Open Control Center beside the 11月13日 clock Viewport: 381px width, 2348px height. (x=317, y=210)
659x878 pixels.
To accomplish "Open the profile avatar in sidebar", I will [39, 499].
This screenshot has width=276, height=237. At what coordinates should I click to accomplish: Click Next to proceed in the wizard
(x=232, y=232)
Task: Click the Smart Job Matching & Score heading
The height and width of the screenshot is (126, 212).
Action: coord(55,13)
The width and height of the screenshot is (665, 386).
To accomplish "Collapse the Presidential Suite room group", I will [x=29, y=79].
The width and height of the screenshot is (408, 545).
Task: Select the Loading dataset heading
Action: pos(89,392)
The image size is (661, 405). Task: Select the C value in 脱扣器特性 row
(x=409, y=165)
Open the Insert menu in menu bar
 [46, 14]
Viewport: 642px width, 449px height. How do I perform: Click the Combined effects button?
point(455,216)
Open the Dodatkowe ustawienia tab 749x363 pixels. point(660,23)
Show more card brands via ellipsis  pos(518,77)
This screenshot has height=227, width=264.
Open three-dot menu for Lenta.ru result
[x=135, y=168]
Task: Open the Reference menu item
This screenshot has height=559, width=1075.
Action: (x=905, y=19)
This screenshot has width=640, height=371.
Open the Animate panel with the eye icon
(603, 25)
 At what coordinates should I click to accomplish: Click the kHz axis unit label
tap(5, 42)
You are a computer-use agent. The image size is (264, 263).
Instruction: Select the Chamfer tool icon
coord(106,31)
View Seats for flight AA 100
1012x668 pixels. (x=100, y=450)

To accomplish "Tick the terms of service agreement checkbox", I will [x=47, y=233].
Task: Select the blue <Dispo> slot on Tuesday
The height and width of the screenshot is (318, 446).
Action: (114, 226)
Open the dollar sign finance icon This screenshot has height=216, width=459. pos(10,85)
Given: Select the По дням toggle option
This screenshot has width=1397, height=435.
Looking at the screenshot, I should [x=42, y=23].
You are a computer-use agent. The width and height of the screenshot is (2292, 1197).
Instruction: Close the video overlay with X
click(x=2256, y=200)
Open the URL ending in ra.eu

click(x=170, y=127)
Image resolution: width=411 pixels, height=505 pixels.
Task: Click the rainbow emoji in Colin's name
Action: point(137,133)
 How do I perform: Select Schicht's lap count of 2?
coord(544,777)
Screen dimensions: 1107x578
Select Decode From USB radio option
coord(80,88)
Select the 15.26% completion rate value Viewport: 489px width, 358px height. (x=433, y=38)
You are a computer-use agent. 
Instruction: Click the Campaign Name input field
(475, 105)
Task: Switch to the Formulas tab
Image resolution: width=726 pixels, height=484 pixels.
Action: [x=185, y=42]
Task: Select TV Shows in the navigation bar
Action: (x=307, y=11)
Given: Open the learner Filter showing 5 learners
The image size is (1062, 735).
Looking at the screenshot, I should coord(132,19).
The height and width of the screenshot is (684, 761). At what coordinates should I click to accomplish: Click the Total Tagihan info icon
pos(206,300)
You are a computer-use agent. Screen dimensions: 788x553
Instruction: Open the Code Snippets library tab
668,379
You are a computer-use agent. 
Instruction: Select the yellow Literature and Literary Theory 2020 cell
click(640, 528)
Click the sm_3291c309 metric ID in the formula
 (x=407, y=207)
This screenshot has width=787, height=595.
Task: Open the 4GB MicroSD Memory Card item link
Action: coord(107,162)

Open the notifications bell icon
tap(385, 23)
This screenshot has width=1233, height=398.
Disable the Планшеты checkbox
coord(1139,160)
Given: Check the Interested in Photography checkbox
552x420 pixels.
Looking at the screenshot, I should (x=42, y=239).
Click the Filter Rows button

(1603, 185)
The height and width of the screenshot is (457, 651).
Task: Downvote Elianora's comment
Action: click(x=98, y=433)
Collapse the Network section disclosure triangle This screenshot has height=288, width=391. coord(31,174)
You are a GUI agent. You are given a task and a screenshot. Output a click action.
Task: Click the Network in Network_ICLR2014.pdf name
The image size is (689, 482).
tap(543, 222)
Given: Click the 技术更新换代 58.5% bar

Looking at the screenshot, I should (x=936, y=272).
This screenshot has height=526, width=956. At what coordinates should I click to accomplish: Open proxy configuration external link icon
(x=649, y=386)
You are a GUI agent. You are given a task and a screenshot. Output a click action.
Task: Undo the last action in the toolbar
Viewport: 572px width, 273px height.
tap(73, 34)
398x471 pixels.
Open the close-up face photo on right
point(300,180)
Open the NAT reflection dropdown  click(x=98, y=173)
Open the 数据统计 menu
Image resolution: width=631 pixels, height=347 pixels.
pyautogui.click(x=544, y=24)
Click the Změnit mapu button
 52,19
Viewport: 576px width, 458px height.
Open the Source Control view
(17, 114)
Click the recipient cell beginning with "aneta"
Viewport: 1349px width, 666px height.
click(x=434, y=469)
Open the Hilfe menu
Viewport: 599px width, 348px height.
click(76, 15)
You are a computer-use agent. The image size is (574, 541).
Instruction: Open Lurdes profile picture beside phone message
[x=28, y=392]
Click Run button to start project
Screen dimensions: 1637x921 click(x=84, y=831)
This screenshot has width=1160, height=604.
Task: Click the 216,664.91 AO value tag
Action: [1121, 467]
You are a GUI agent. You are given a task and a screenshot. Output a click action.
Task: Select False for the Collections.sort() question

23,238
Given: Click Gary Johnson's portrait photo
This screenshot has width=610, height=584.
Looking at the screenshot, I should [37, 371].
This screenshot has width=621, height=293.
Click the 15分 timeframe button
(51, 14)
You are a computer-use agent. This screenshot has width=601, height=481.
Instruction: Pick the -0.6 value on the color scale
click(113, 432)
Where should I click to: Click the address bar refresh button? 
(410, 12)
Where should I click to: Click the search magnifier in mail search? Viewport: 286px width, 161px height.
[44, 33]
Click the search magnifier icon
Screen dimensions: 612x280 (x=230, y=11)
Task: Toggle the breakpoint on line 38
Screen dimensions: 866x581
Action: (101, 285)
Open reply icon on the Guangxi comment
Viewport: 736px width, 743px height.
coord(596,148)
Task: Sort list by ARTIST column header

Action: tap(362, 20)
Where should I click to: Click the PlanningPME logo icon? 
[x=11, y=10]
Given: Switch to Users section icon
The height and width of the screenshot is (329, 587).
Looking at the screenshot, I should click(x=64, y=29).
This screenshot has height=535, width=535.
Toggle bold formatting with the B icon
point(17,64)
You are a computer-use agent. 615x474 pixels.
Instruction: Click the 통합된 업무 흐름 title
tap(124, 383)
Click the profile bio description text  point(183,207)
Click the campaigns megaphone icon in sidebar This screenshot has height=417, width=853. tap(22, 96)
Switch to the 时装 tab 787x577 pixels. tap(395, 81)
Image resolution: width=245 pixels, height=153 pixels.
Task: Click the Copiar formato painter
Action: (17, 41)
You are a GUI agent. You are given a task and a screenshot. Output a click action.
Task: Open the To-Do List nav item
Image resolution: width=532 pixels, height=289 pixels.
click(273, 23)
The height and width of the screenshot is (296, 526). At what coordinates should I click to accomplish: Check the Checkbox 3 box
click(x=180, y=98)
________________________
Go through the entries above, and wherever a line holds the word "Network", copy that line.

Collapse the Network section disclosure triangle This screenshot has height=288, width=391. coord(31,174)
Task: Click the Network in Network_ICLR2014.pdf name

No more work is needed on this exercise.